Don’t minimize a misdemeanor
When you face a criminal charge in Georgia, you may be relieved to hear that it’s a misdemeanor charge instead of a felony. However, you shouldn’t relax too much when you find out that your charge is a misdemeanor. A misdemeanor conviction can affect you for the rest of your life.
What’s a misdemeanor in Georgia?
In Georgia, a misdemeanor can bring up to one year in jail and a $1,000 fine. You can also receive a term of probation instead of jail. Absent an unusual circumstance, it stays on your criminal record forever.
Why take a misdemeanor seriously?
Certainly the thought of a year’s incarceration should be enough to get anyone’s attention. Any jail time can wreak havoc on your personal life. It can cause you to lose your job, fail to make payments on time and even lose custody of your children. If you have a professional license, you may lose it even for misdemeanor charges.

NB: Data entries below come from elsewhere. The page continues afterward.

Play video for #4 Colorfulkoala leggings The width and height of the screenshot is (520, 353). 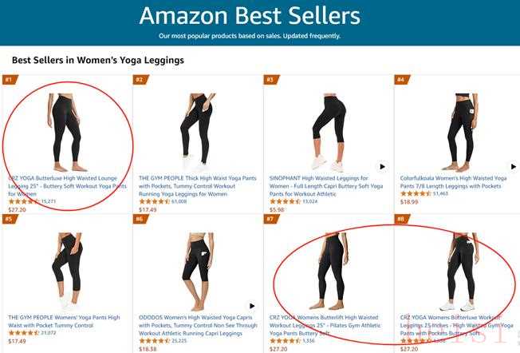(x=513, y=167)
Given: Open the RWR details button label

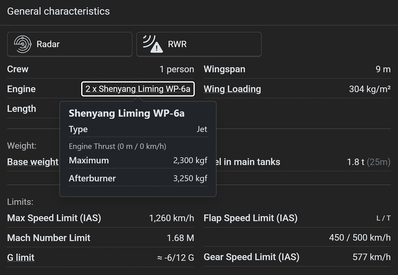Looking at the screenshot, I should (177, 44).
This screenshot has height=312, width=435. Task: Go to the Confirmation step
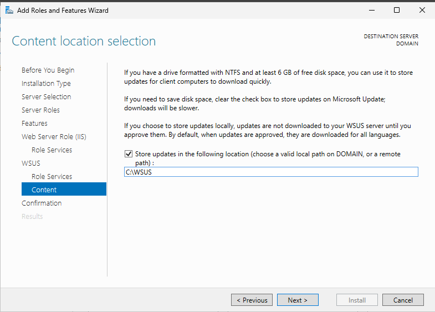coord(42,203)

In some cases, the court allows an offender to serve their time in jail when they’re not at work. A court may also release an offender to go to work. However, this special consideration is available for only relatively short sentences and only if you ask. The judge has the option to grant special dispensation for work, so it’s important to take the matter seriously to explain to the judge why you deserve this treatment.

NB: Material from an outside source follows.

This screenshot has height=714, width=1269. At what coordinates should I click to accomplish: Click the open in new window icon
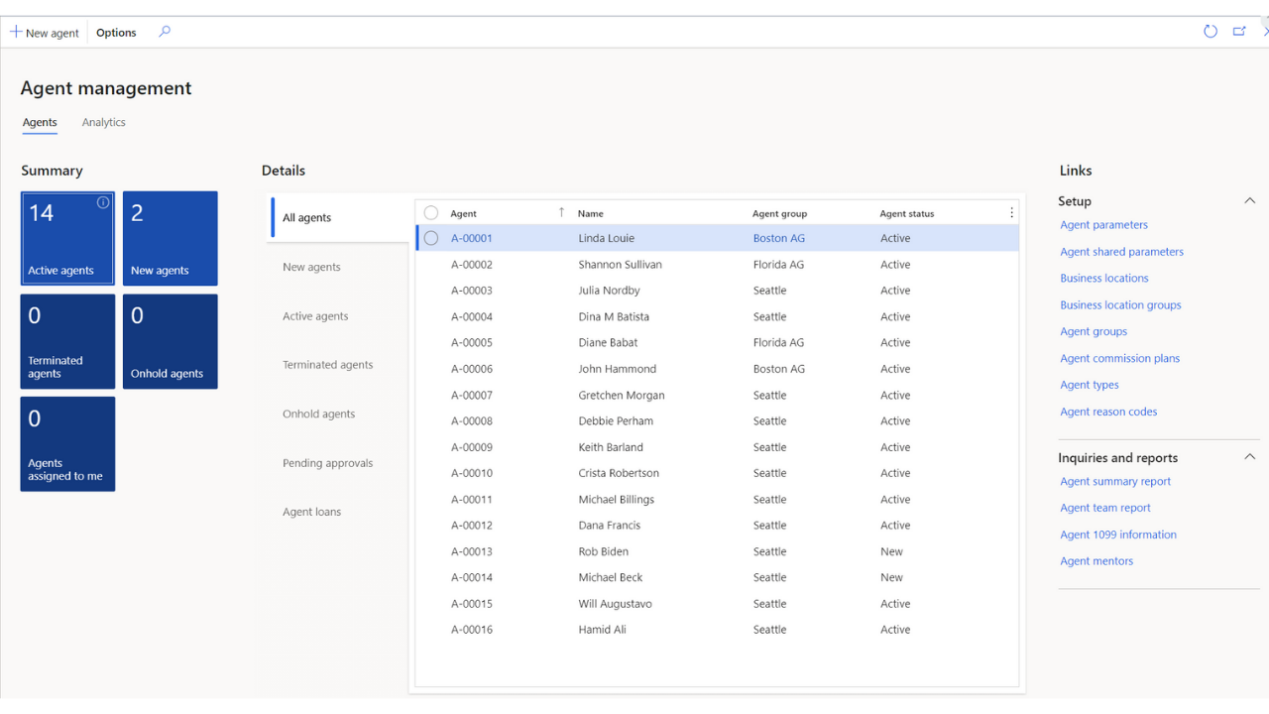(1239, 32)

Even though a crime may be classified as a misdemeanor, it can still bring serious driver’s license sanctions. As part of a sentence for any traffic-related misdemeanor, the judge can refer the driver to the Department of Driver Services for reexamination. The Department can reconsider whether the person is fit to have an operator’s license in the State of Georgia. A judge can also order a driver to attend a driver improvement course.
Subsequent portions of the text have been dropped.